Eliminating the middle man when composting. [View all]
I've done regular composting in the past and when I did it right, the results were something I was proud of but I kept looking for easier ways to deal with kitchen scraps and other materials. I tried worm composting over the course of one winter and that was a failure. I thought about cutting the bottoms out of old 5 gallon bucket and partially burying them in the raised rows and raised beds with just a few inches of the top of the buckets showing. I'd add the scraps and such to each bucket in turn and the worms would come in from the bottom and do their thing but I never tried that.
What I have done over the past couple of years is to bury the materials directly into the soil in a 4 x 8 sized section of a raised bed that I was leaving go fallow for the season. I'll carry the ice cream pail of materials to the raised bed and bury it in one spot approx. 1 square ft. in size. The next time I go out there with another ice cream pail full, I'll bury in a spot next to the first. I continue this process until I end up back to the first spot and by then, much of the 1st batch has either decomposed or been eaten by worms.

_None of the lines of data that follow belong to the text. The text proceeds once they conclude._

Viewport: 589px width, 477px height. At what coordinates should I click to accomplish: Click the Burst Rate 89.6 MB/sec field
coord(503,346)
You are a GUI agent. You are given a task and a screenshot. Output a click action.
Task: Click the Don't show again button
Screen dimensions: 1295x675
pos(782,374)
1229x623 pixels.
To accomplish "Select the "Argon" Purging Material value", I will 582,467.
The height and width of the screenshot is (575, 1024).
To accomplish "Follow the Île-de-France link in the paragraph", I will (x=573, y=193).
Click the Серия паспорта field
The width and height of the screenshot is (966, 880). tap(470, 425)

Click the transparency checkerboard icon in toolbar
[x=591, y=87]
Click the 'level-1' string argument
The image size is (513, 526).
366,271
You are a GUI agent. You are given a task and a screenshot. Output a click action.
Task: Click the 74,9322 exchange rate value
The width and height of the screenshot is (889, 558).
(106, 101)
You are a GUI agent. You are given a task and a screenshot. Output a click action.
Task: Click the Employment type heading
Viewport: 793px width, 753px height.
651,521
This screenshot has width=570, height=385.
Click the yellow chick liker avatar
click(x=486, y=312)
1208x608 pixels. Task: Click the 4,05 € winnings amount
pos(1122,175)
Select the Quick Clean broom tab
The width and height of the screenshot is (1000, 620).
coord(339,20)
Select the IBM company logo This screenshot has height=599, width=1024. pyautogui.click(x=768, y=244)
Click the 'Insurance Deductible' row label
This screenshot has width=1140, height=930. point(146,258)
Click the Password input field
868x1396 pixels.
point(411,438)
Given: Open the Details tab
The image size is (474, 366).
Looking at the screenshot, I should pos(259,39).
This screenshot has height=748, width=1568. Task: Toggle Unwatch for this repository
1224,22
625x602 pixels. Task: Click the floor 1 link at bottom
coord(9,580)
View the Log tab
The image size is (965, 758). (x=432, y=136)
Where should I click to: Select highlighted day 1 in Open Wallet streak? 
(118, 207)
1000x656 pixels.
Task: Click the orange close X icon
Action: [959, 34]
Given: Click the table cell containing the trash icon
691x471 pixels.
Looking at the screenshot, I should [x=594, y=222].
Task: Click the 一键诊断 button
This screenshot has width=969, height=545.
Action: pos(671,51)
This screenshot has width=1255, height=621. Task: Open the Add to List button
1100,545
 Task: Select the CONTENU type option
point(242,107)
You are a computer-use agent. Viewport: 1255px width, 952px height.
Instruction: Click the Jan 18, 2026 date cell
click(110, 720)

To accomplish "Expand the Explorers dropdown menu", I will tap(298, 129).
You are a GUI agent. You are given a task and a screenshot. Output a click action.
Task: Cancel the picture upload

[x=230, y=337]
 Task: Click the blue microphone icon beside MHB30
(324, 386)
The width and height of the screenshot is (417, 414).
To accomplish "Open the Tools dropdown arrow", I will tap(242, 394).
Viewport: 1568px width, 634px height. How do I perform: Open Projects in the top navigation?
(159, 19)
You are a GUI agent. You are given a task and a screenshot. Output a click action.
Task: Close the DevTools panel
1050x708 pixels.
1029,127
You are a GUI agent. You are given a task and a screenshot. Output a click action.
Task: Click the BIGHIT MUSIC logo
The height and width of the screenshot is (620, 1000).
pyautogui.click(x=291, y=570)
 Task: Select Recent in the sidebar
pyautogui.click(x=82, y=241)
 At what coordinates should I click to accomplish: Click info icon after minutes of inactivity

I can't do this during the winter so during that time I put the scraps in a 55 gallon barrel located in the basement. It's quite cool down there and there's no issue with bugs. A few days ago it was nice so I shoveled snow off of one section of the raised bed and dug a trench 12" to 18" deep on the east side. I dump about half of the contents of the barrel into that trench and buried it. I repeated the process on the west side of the raised bed. the soil was wet, not frozen and there were quite a few worms in it. I plan on planting Dwarf Grey Sugar peas in that raised bed sometime from middle to late next month using the square foot gardening method.